[Saved data entries]
════
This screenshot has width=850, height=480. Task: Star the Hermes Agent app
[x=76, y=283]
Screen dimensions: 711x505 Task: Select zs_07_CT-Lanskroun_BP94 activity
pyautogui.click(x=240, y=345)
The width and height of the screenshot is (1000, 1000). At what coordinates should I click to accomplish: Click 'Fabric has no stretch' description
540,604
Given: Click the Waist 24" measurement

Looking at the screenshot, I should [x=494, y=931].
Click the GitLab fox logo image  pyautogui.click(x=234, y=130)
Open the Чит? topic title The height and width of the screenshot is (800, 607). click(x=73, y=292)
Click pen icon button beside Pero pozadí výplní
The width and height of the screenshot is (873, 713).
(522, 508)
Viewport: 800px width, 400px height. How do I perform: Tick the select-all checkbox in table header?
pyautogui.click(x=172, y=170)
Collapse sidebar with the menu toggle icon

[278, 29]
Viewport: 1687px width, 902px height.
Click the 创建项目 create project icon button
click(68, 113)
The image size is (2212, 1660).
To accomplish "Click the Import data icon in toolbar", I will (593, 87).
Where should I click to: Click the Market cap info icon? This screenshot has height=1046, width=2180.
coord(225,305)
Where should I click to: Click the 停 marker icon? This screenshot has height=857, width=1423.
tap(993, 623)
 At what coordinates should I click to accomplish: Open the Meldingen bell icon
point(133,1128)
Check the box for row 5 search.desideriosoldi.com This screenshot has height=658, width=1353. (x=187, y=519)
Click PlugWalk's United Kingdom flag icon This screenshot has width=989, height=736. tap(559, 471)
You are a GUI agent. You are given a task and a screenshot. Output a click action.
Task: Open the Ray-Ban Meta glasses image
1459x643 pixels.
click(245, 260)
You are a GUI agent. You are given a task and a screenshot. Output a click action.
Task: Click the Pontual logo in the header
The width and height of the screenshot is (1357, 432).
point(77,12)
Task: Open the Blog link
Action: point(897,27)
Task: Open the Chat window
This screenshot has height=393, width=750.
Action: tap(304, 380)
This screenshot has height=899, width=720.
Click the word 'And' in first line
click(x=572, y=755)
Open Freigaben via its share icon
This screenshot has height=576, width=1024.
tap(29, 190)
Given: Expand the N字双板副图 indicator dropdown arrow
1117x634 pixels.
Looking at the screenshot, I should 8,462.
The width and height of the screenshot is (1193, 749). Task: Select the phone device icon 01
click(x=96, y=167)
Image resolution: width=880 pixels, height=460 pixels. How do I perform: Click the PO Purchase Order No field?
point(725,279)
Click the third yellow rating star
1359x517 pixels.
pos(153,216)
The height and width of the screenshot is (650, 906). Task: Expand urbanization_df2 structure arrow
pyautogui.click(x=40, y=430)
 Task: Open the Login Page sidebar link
════
» Task instructions:
Copy the stretch of the records above that runs from the line with "Click the GitLab" through the line with "Task: Click the Pontual logo in the header". Both end lines belong in the copy, and nothing else does.

» Exercise answer:
Click the GitLab fox logo image  pyautogui.click(x=234, y=130)
Open the Чит? topic title The height and width of the screenshot is (800, 607). click(x=73, y=292)
Click pen icon button beside Pero pozadí výplní
The width and height of the screenshot is (873, 713).
(522, 508)
Viewport: 800px width, 400px height. How do I perform: Tick the select-all checkbox in table header?
pyautogui.click(x=172, y=170)
Collapse sidebar with the menu toggle icon

[278, 29]
Viewport: 1687px width, 902px height.
Click the 创建项目 create project icon button
click(68, 113)
The image size is (2212, 1660).
To accomplish "Click the Import data icon in toolbar", I will (593, 87).
Where should I click to: Click the Market cap info icon? This screenshot has height=1046, width=2180.
coord(225,305)
Where should I click to: Click the 停 marker icon? This screenshot has height=857, width=1423.
tap(993, 623)
 At what coordinates should I click to accomplish: Open the Meldingen bell icon
point(133,1128)
Check the box for row 5 search.desideriosoldi.com This screenshot has height=658, width=1353. (x=187, y=519)
Click PlugWalk's United Kingdom flag icon This screenshot has width=989, height=736. tap(559, 471)
You are a GUI agent. You are given a task and a screenshot. Output a click action.
Task: Open the Ray-Ban Meta glasses image
1459x643 pixels.
click(245, 260)
You are a GUI agent. You are given a task and a screenshot. Output a click action.
Task: Click the Pontual logo in the header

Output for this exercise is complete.